Time is a portion of cost, not just cash.

[1] Perhaps even unknowable, since, if the output isn't consumed, it's all potential value.

thomasknowles · on Oct 5, 2010

I'm a huge Splunk user and I agree with it's price tag it would make it very difficult to justify the costs against the gains when you're operating a small and tight ship. However, I would be very interested in the tools that they use to analyse their data. Obviously they could use a series of grep/awk scripts to pull out the data in key value pairs but what do they do with it after that?

mmt · on Oct 6, 2010

I have karma to burn[1], but I'm embarrassed and ashamed that pointed advice gets downvoted (with no discussion) while a platitude is upvoted.

This is an example of why Startup School speakers censor themselves: we bring it upon ourselves.

[1] Especially since it's not meaningful.

kvs · on Oct 5, 2010

Has anyone tried Facebook Scribe?

thwarted · on Oct 6, 2010

Yes, and it works pretty solidly. We used to use syslog-ng, writing to named pipes, but you have to be sure that there is something reading from the pipe before you start writing to it, otherwise it blocks. You don't really want to use the syslog protocol (via the syslog(3) library call) for random logging because you may end up hitting the upper bounds of the log lines. I wanted to use rsyslog, mainly for the local buffering, but it ONLY seems to support the syslog format/protocol, including prefixing all lines with a date and time and a hostname.

We use scribe and we have a stdin2scribe program (python) that can be used to hook into any log output (like apache access and error logs). We have it set up in a two tier system, all systems that we'd want to log from run a "scribe leaf" on a port on localhost, and this forwards all logs to a "scribe aggregator" (behind a load balancer), with a buffering space on the local disk when the aggregator can not be contacted. It's a pretty solid system and I recommend it.

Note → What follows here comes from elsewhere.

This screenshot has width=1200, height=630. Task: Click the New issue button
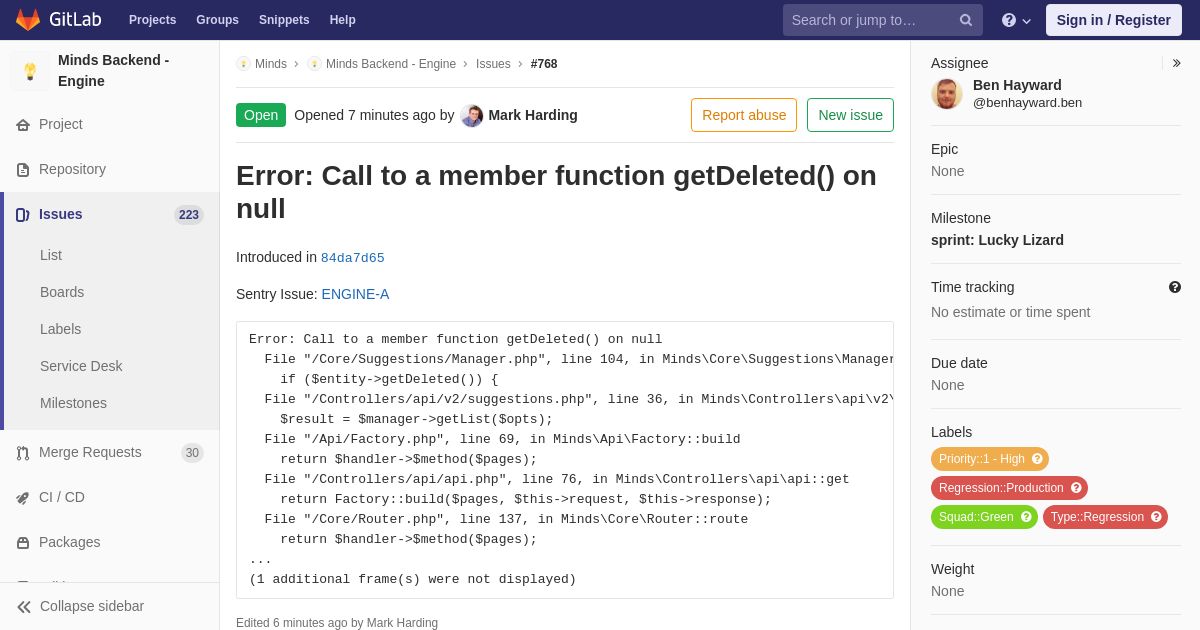850,115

We also have services, and command line and library interfaces to those services, that let you grab all the logs that came in on a certain time frame, or tail all the data coming into the aggregators in real time (one of them is a wrapper around a more generic tool that just tags the logs, the wrapper takes grep-style filtering arguments and the output is pipped to a pretty printer).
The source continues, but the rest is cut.